» AIM OF THE EXERCISE
Reproduce, unchanged, the lines between the one holding "Screen dimensions: 1544x452" and the last line of the records, including both ends, but no pictures.

-- RECORDS TO USE follows --

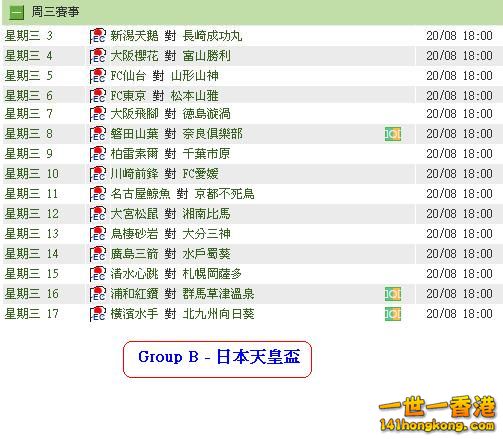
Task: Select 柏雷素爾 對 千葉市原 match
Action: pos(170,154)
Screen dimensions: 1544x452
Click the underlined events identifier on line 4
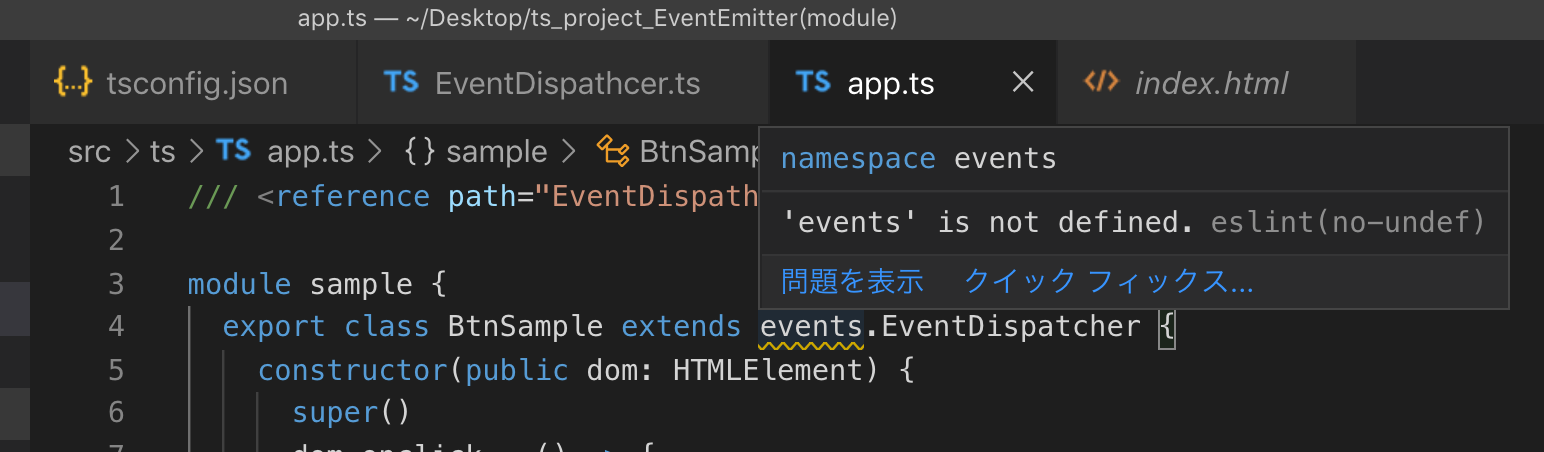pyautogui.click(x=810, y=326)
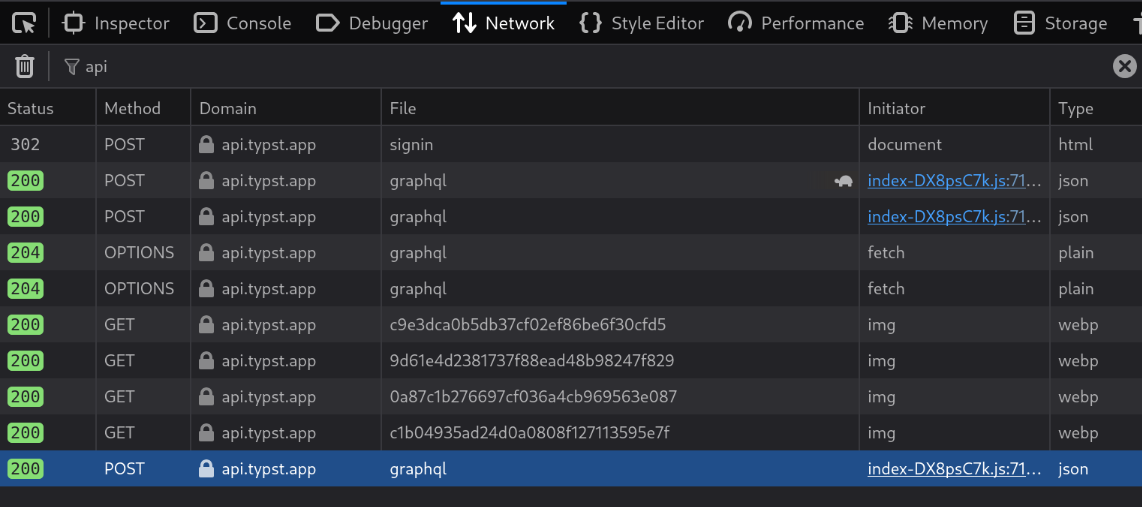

-- RECORDS TO USE concluded --

» ANSWER TO THE PROBLEM
Screen dimensions: 1544x452
Click the underlined events identifier on line 4
pyautogui.click(x=810, y=326)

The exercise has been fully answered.